Ten years later the world was demanding that Israel seek peace by withdrawing to its pre-1967 borders. No, said Israel. We need “defensible borders.” That was the diplomatic mantra: “defensible borders, defensible borders.”I arrived in the heat of the summer and the Israelis were determined to build on the foundation stone of a young almost genetically engineered pro-Israeli American working for the British media. I was whisked through a special channel at passport control and into an air conditioned limousine before I had a chance break sweat.

The car had its own driver and a friendly young Israeli guide/minder from the foreign ministry. I was his first assignment. After the mandatory tour of Jerusalem, and dinner with the prima ballerina of the Israeli National Ballet, we started a week-long road trip with a drive to the Lebanese border. Lots of wire and guards. We then turned south and drove along the Jordan River through the Hula Valley and Jordan Rift Valley. 

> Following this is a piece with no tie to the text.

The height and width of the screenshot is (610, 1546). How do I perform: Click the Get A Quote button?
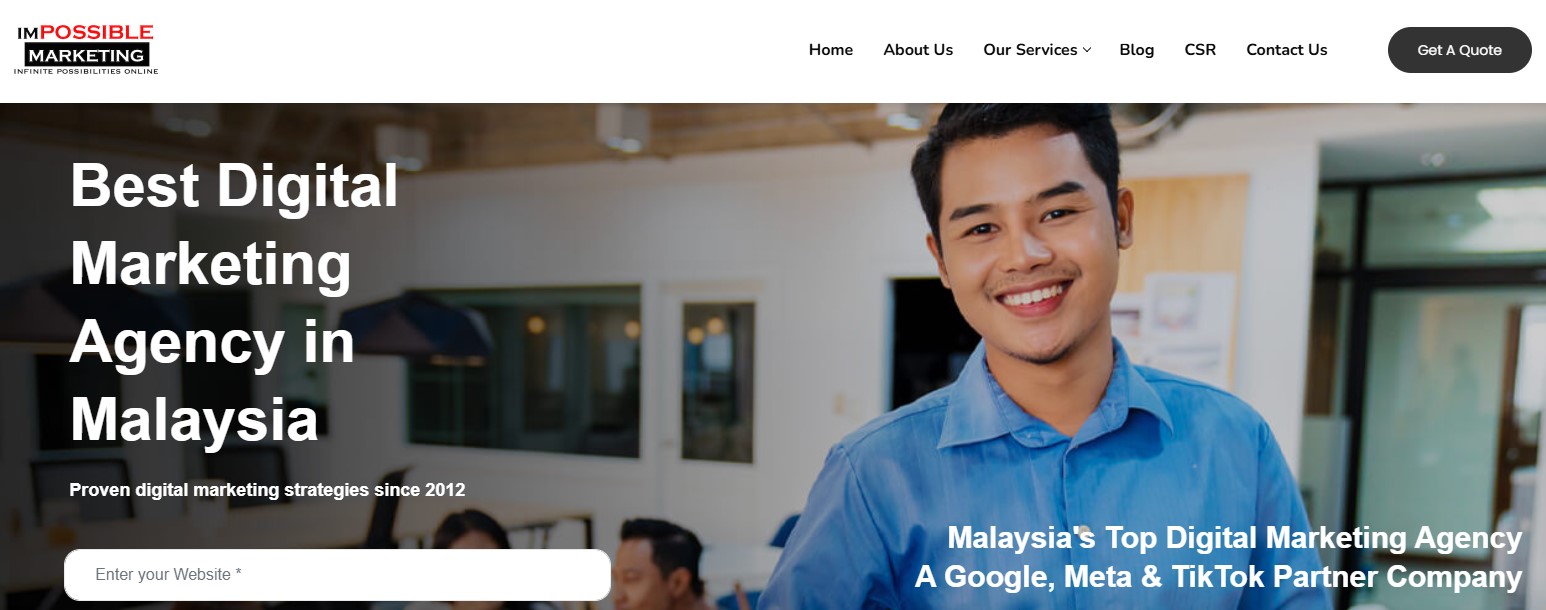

It was—still is—a rich and fertile land whose kibbutz farms churn out thousands of tons of oranges and other fruit every year. As we drove south towards the Sea of Galilee and the Dead Sea, I was shown the Golan Heights that gently rose in the East—the left side of the car. On the western side of the valley there was an almost vertical wall of mountains. I mean, they went straight up. My young guide directed my attention to the Golan Heights. “You can see,” he explained, “why we need to occupy the Golan Heights. Before the Six-Day War the Syrian-backed Fedayeen would just sit on the heights lobbing mortars into the Kibbutz below. We could do nothing to stop them without crossing an international border and sparking off a war. Thousands of families lived under constant fear of attack and death. It was an impossible situation. We need to occupy the Golan Heights to secure defensible borders.” There it was, the Israeli diplomatic mantra of 1977.

I rolled down the window, leaned out and studied the layout of the Golan Heights as the car sped south. I then looked past and around my guide; through the other window to the mountains in the west.
In all innocence I blurted out the results of my observation: “Have you ever thought that the mountains might be an even more secure defensible border than the Golan Heights?” My guide’s eyes opened wide. His lower jaw dropped. I ignored him and ploughed on. “Think about it,” I said, oozing reasonableness. “You could offer to return the Golan Heights and relinquish the valleys in return for peace and the most defensible borders possible.”  The blood started to rise from his collar. 

I added, as his ears turned bright red: “I think the international community would be astounded by such a grand gesture in search of a lasting peace.”The diplomatic mask slipped. The guide exploded. He banged his fist so hard on the leather armrest divider that the driver jumped and nearly drove off the road. “We will never,” he bellowed, “relinquish one square millimetre of Eretz Israel. This land was given to us by God.”

I had encountered the brick wall intransigence of a national policy based on religion. It was not a pretty sight and played a major role in reversing my pro-Israeli stance. Political consensus was not on Israel’s negotiating table. Neither was compromise or any discussion of any kind. Why should it be? God was on their side. God is infallible. Their national policy, their very existence for being, is based on the word of God. Therefore, as clearly as night follows day, their national policy is infallible. 

Unfortunately, the Islamic world believes just as firmly that God backs them. This makes the Arab-Israeli conflict the most intractable and difficult to resolve in the world. Donald Trump’s recognition of the Holy City of Jerusalem as the capital of Israel has just made it more difficult.